Passage given

══════════════════════════════

Like any family reunion, there’s cooking to be done after the cleaning. “A lot of Obon foods are for display rather than consumption,” says Elizabeth Andoh, author of the cookbooks Kansha and Washoku, who was born and raised in New York but has made her home in Japan since the 1960s. One of those food offerings is mizunoko. Toshiko helps Hibito scoop the mixture of diced eggplant and uncooked white rice onto a persimmon leaf, which they lay on the family tomb and in front of the mossy Buddhist statues, called ojizousama, that dot the family farmland. “It’s like a bento for when our ancestors go back to heaven, to ensure that they get there,” explains Tomoko. In other parts of Japan, mizunoko might be served on a lotus or taro leaf, with chopped cucumbers mixed in.

Hibito prepares the mizunoko offering from uncooked white rice and eggplant.
Hibito prepares the mizunoko offering from uncooked white rice and eggplant. Courtesy of Tomoko Tasaki

While Obon is celebrated all over Japan, the flavors therein vary from family to family and region to region. In Shikoku, people press stripes of sushi ingredients into a box, not unlike a layer cake. Called hakozushi, it’s commonly served at summer family gatherings. Bondara, stewed and dried codfish, is a go-to in Kyushu since dried foods keep better in the heat. Buddhist supply shops offer customized sets of Obon altar decorations, such as bamboo fronds or dried Chinese lantern plants, depending on local traditions.

In nearby Saga prefecture, where Tomoko grew up, the cucumbers and eggplants take on another form. Skewer each of them with four bamboo legs, and add tails made out of cornsilk, and these typical summer vegetables become shouryouma, or “spirit horses.” The cucumber horse is long and sleek, symbolizing ancestors’ swift journeys home to their families. The eggplant cow, plump and sturdy, embodies ancestors’ leisurely return trip, a load of souvenirs with them in tow.

While this long-standing tradition is practiced in many parts of Japan, younger generations have been riffing on it in new ways, carving their summer vegetables into elaborate creations and posting them online. For some people, shouryouma represents a special way to pay tribute to their loved ones.

A traditional shouryouma spread next to a galloping, carved version of the cucumber horse.
A traditional shouryouma spread next to a galloping, carved version of the cucumber horse. Courtesy of Yuta Okaniwa

Tatsuya Ezura, who is studying to be a pilot, made an eggplant Cessna—complete with cucumber wings—for his late grandmother. “I wanted to be a pilot for a long time, but I gave up for a while. Now I’m working hard but I can’t show that to my grandmother,” he explains. “I made this cucumber airplane so that my thoughts might reach her.”

Tatsuya Ezura's eggplant Cessna.
Tatsuya Ezura’s eggplant Cessna. Courtesy of Tatsuya

Masashi Isamu carved his shouryouma into the shape of a dog. “My grandmother passed away last February, so this is her arabon, the first Obon following one’s death,” he says. “She was very close to our golden retriever, Coron. I think she would be very pleased.”

══════════════════════════════

Exercises
A - List every region or prefecture within Japan that the passage about Obon names.
B - Resume the passage about Obon foods and shouryouma, starting after its final sentence.
The lines that come after this point are a separate set of material from the Obon text.

Data
══════════════════════════════

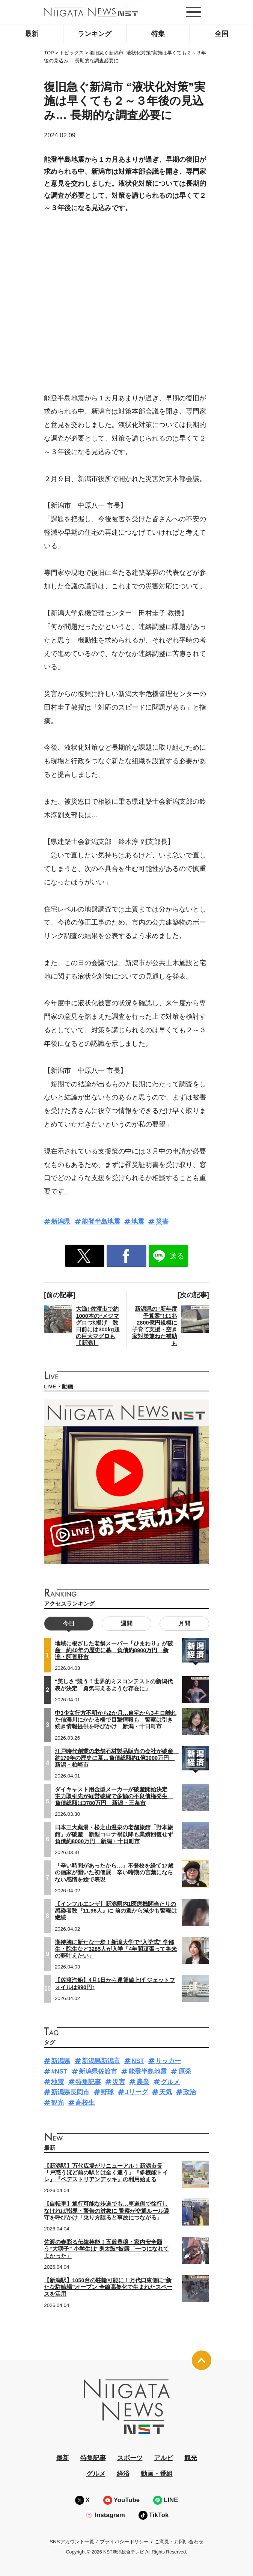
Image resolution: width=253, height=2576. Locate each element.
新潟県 (60, 1221)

══════════════════════════════

Exercise results
A - Shikoku, Kyushu, Saga prefecture

B -
After Obon, Coron ate the eggplant, though Shouryouma aren’t usually consumed. Japanese etiquette blogs note that the traditional method of disposal for Obon offerings is returning them to the earth or releasing them into a river. A more modern option calls for sprinkling the offerings with purifying salt, wrapping them in white paper, and throwing them out with the trash. Victoria Yoshimura, a Buddhist priest at Shonenji Temple in Takachiho, says that it’s a misconception that Obon food offerings shouldn’t be eaten by the living, though: “It’s rude to waste food in Buddhism, and this is blessed food as it has been offered to the hotokesama [deceased ancestors, who themselves have become buddhas].” Keeping up with the steamy Japanese summer weather, however, when food spoils quickly, is a challenge.

Masashi Isamu's dog-shaped shouryouma, complete with Coron the dog.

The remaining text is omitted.